- **EXERCISE DIRECTIONS**:
Search the entries for the word "agent" and return every line where it is found.

(EXTRACTED MATERIAL begins)

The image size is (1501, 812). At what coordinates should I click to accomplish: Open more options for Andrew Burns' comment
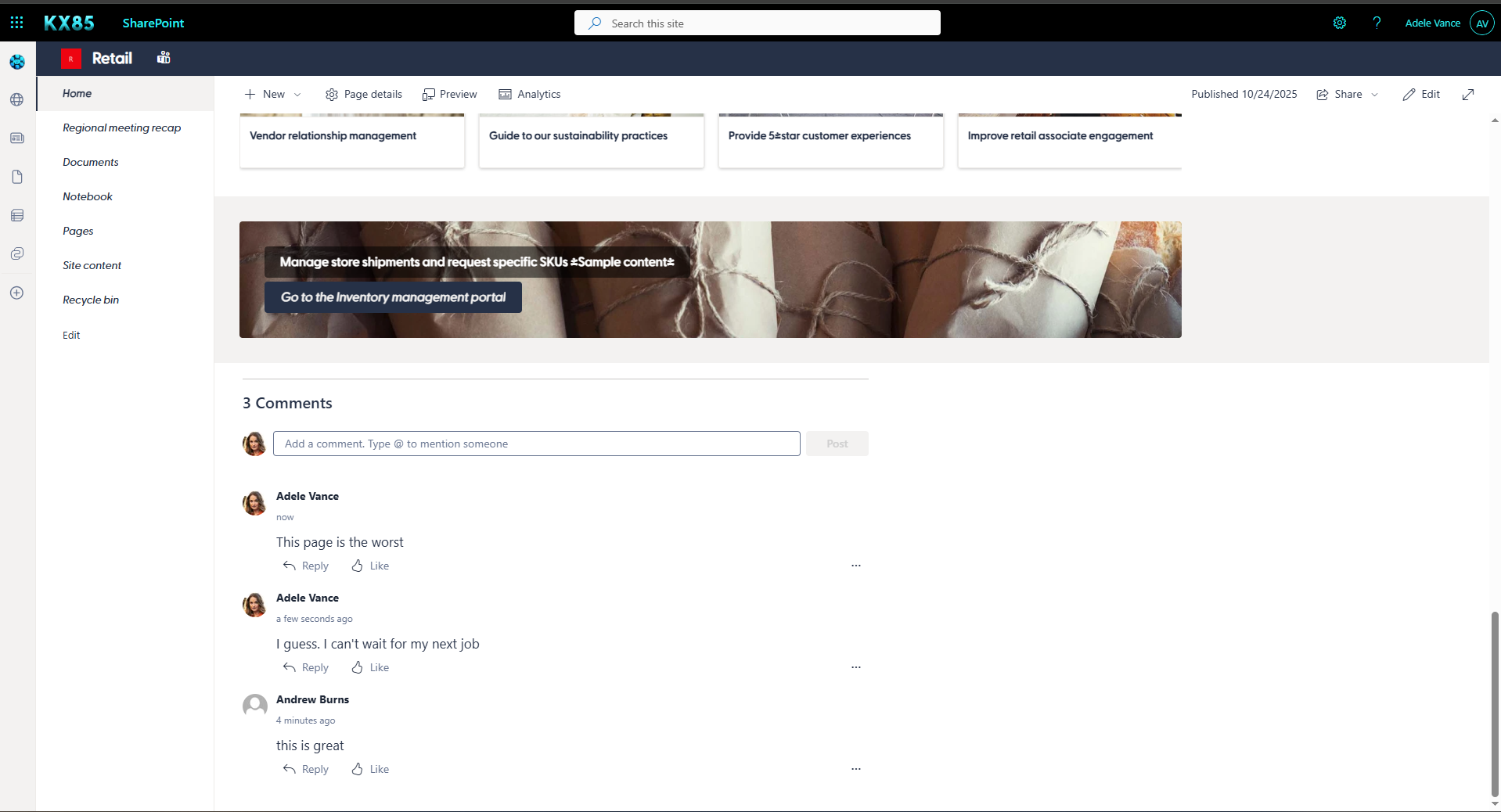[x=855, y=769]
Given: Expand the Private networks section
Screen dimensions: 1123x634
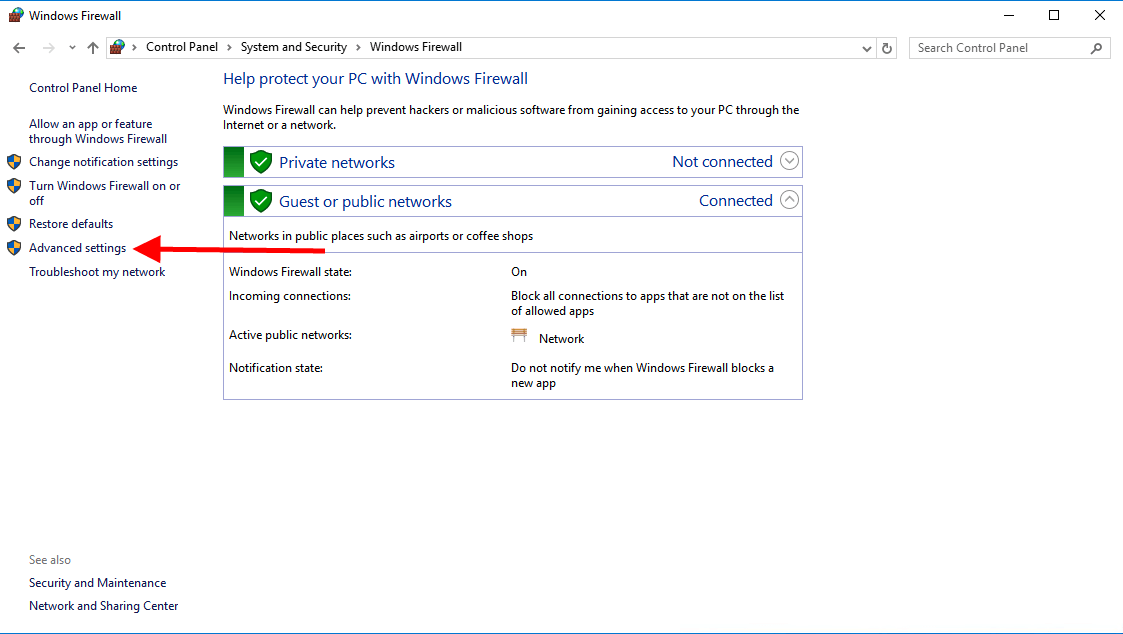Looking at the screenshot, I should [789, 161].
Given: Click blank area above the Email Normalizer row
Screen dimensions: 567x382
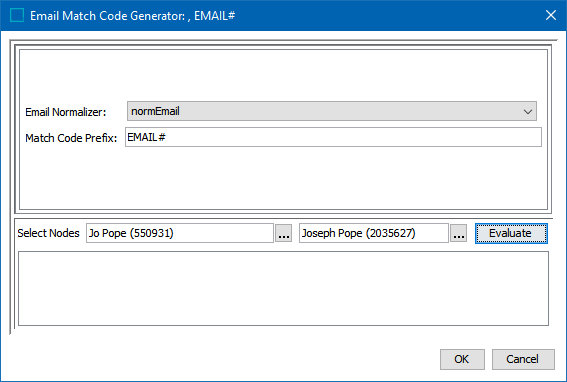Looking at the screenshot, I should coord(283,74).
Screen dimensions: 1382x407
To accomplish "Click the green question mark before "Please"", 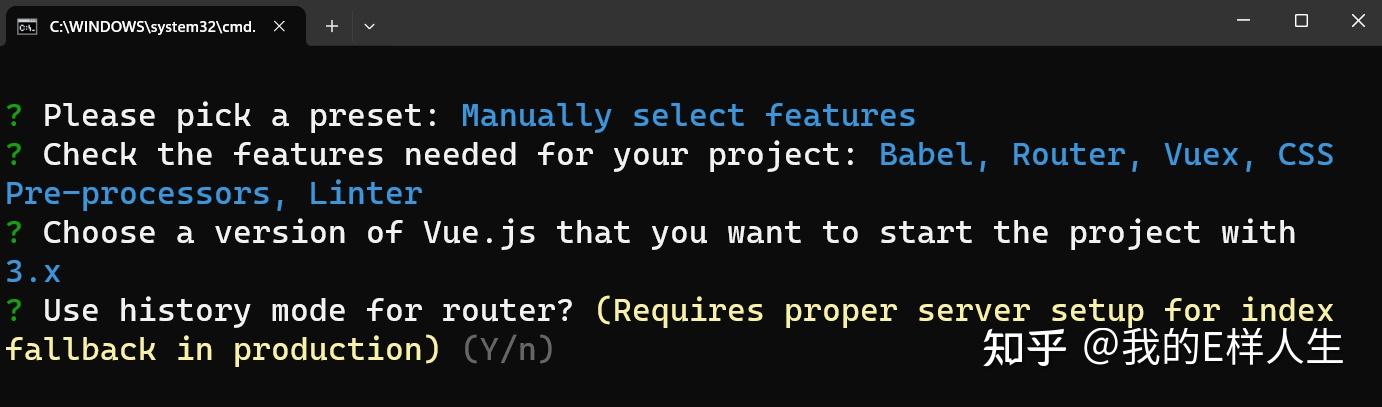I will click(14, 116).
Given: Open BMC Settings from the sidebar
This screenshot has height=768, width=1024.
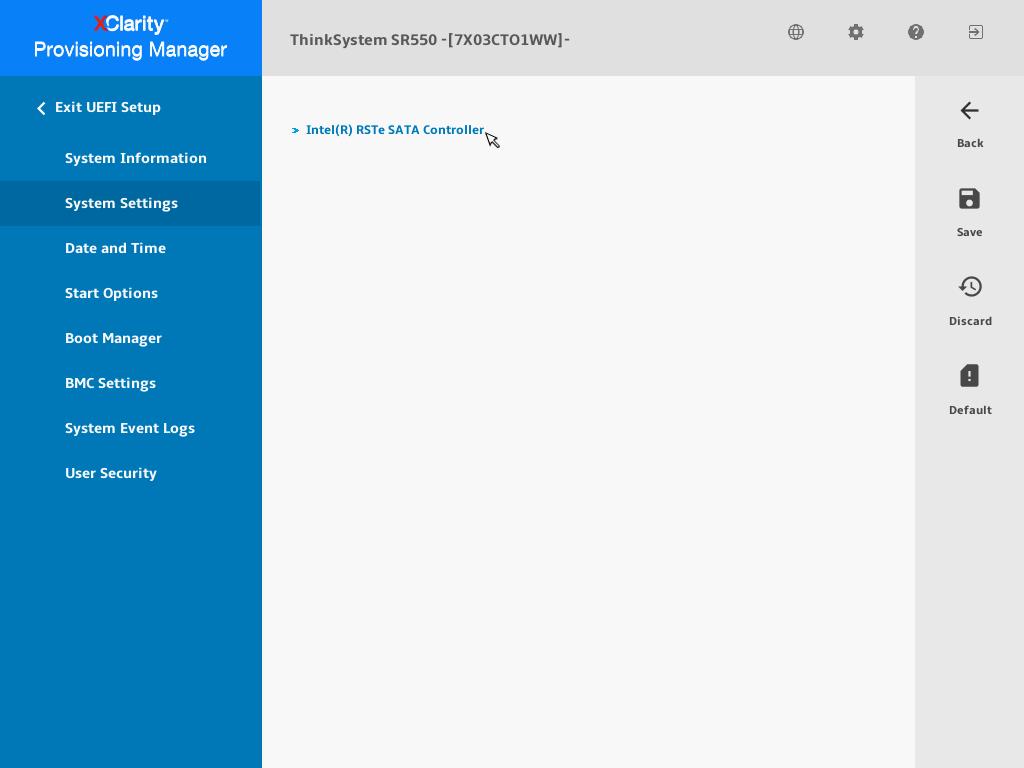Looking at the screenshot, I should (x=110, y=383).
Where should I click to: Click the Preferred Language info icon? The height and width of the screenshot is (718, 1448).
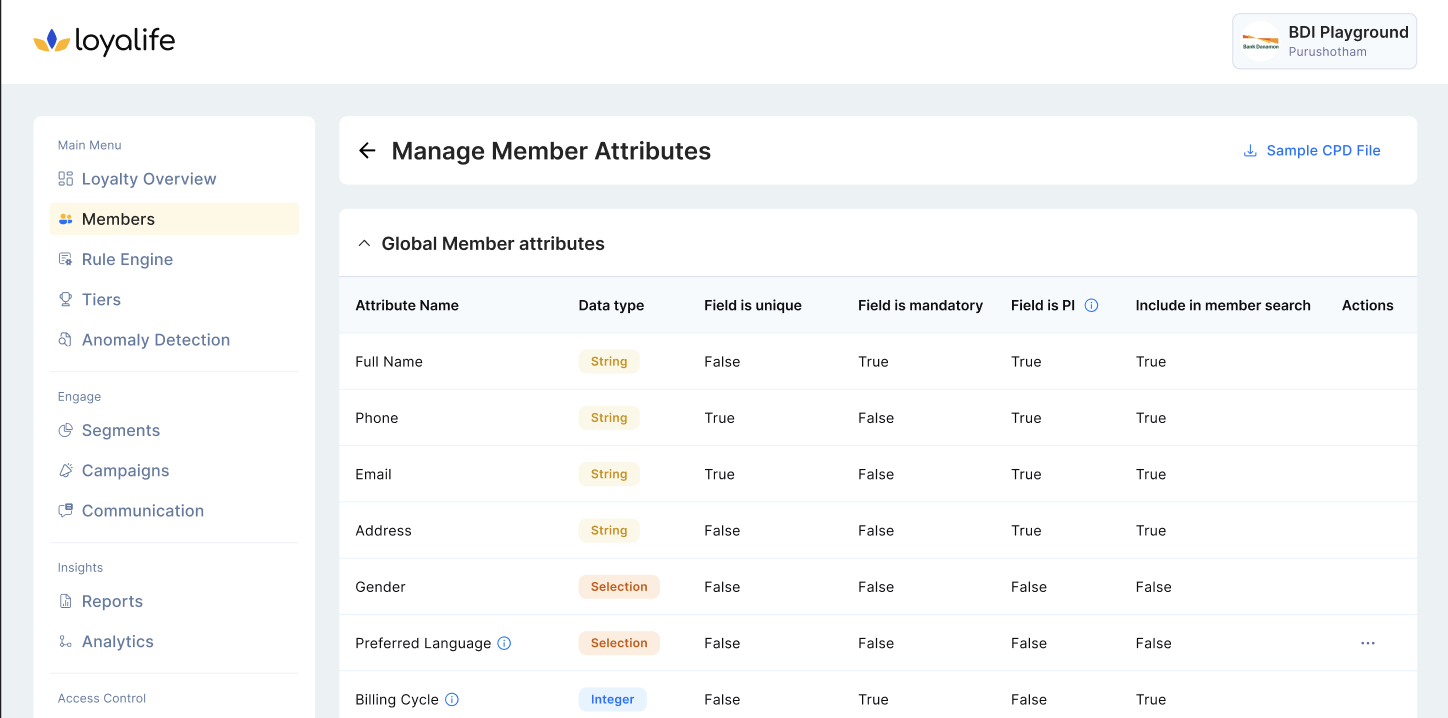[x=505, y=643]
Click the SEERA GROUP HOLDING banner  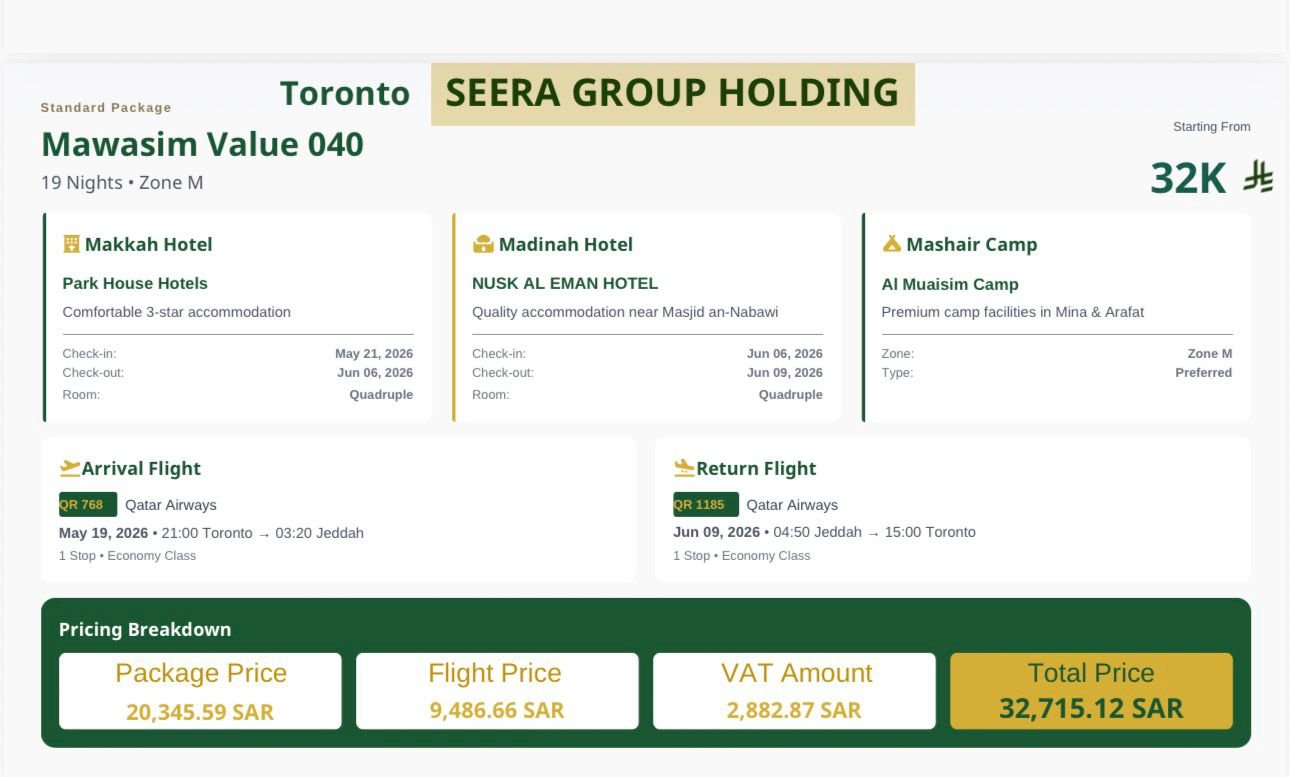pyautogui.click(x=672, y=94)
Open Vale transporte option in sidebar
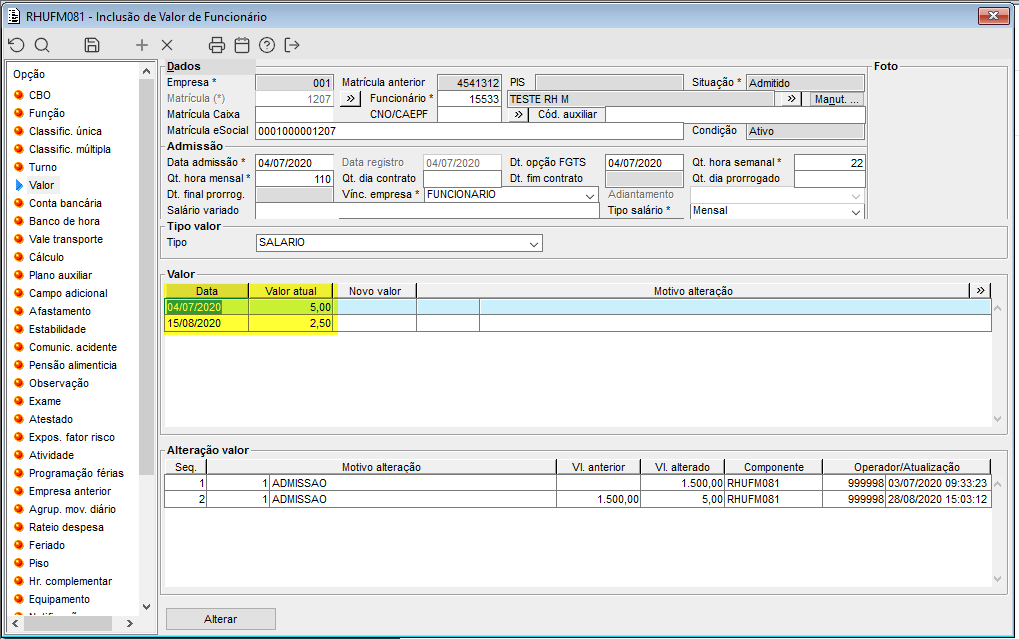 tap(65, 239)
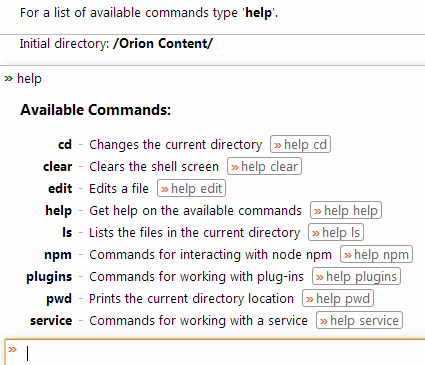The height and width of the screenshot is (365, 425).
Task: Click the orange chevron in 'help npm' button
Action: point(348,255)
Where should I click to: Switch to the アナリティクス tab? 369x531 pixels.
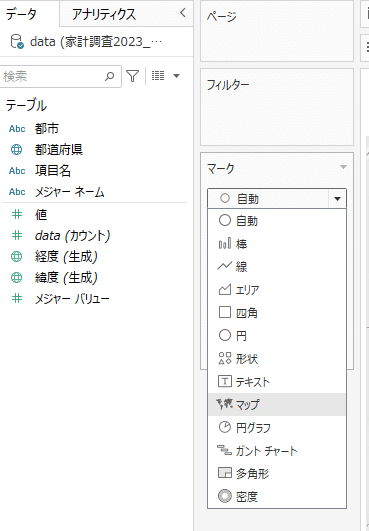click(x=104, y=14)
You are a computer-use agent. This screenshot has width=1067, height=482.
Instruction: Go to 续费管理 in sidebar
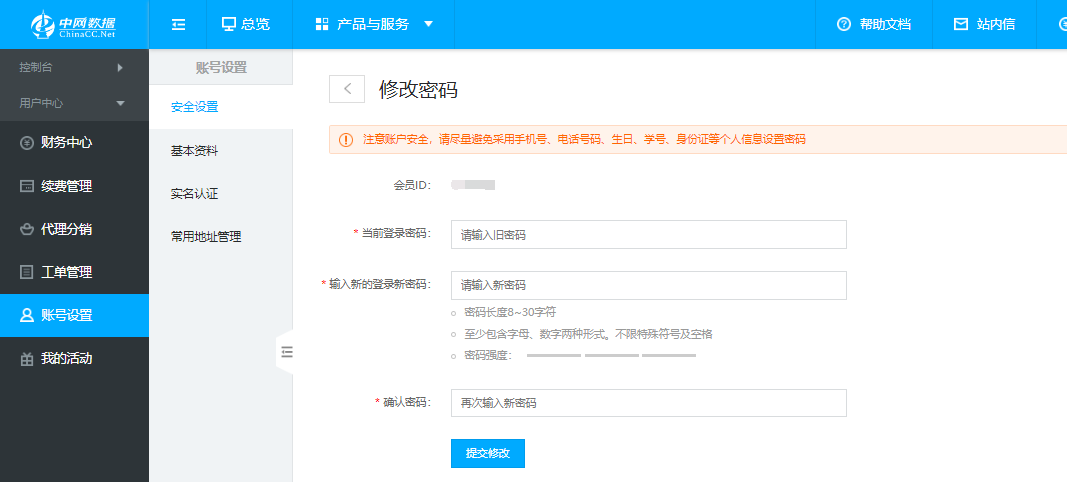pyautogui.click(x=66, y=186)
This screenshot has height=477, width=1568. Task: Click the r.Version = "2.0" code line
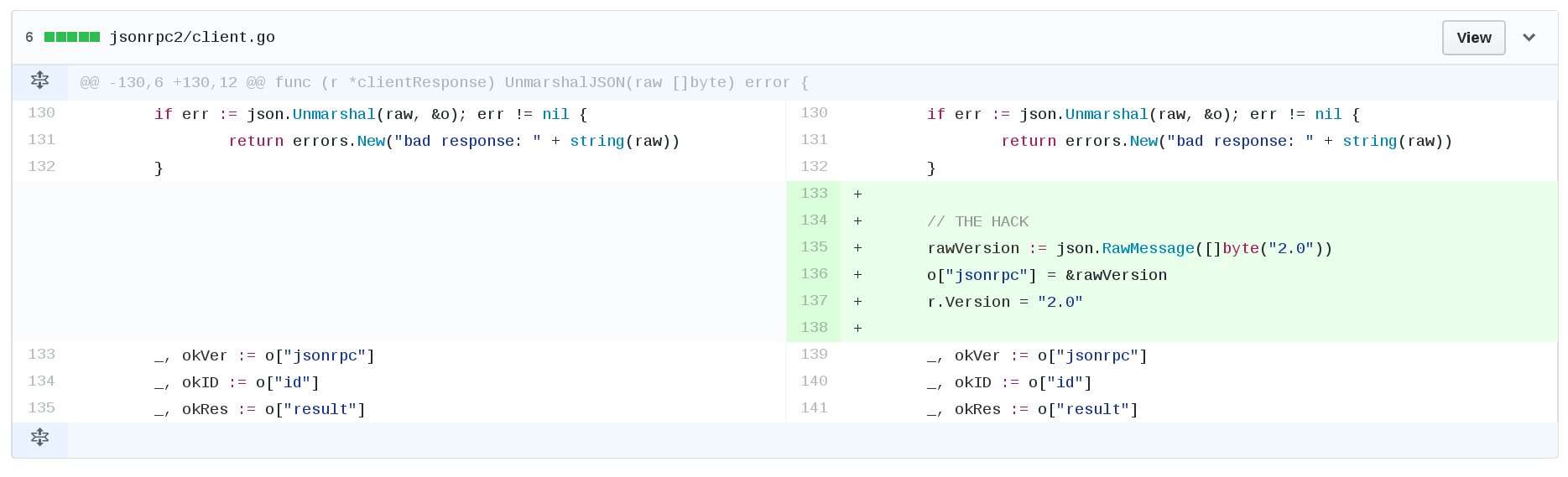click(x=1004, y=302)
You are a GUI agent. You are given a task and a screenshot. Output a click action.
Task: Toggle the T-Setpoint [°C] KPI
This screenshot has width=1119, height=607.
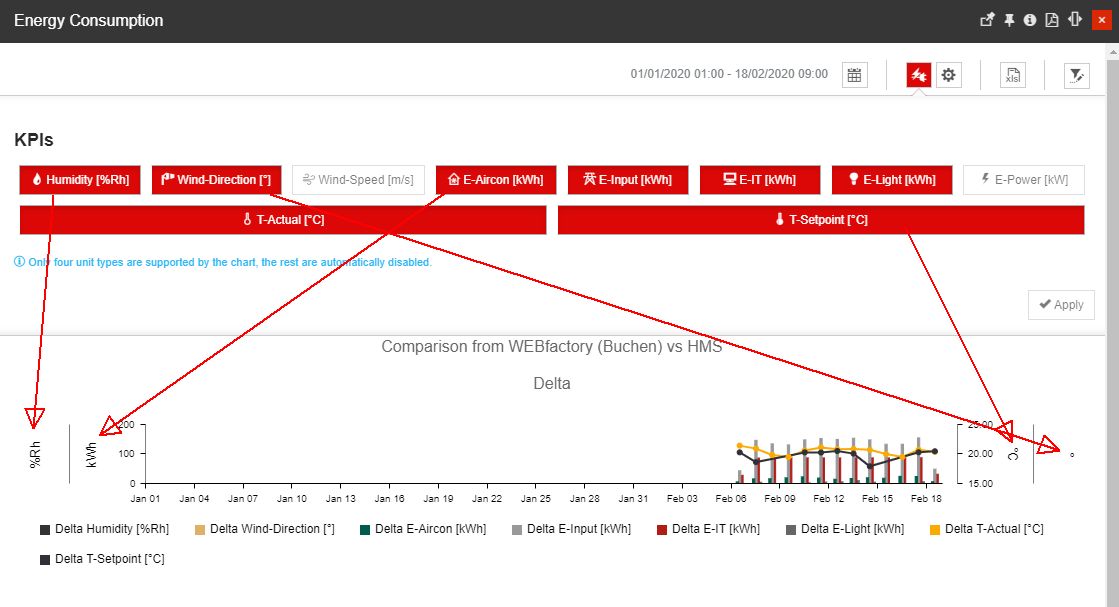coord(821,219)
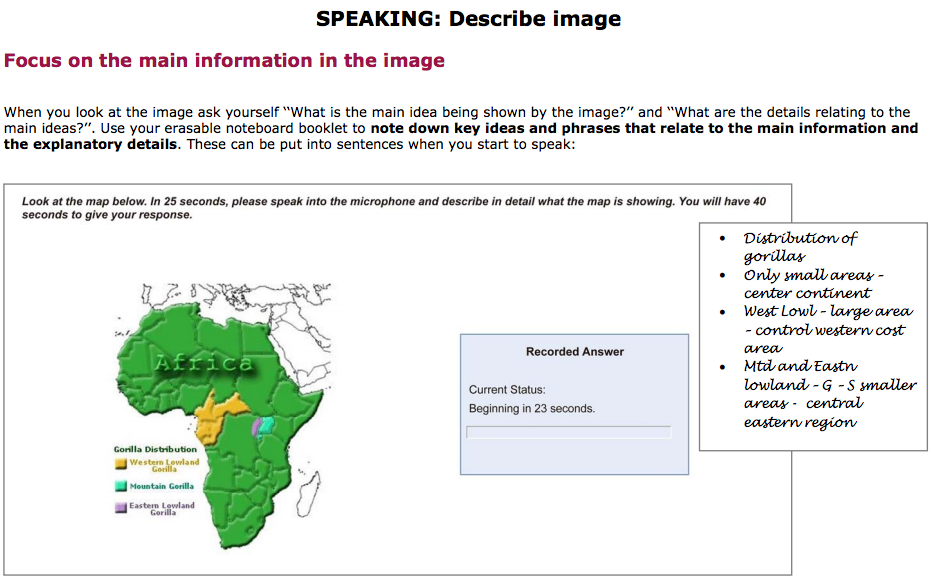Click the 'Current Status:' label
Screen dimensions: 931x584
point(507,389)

(EXTRACTED MATERIAL ends)

- **ANSWER TO THIS EXERCISE**:
You are a computer-use agent. This screenshot has width=1067, height=482.
You are a GUI agent. You are given a task and a screenshot. Output a click action.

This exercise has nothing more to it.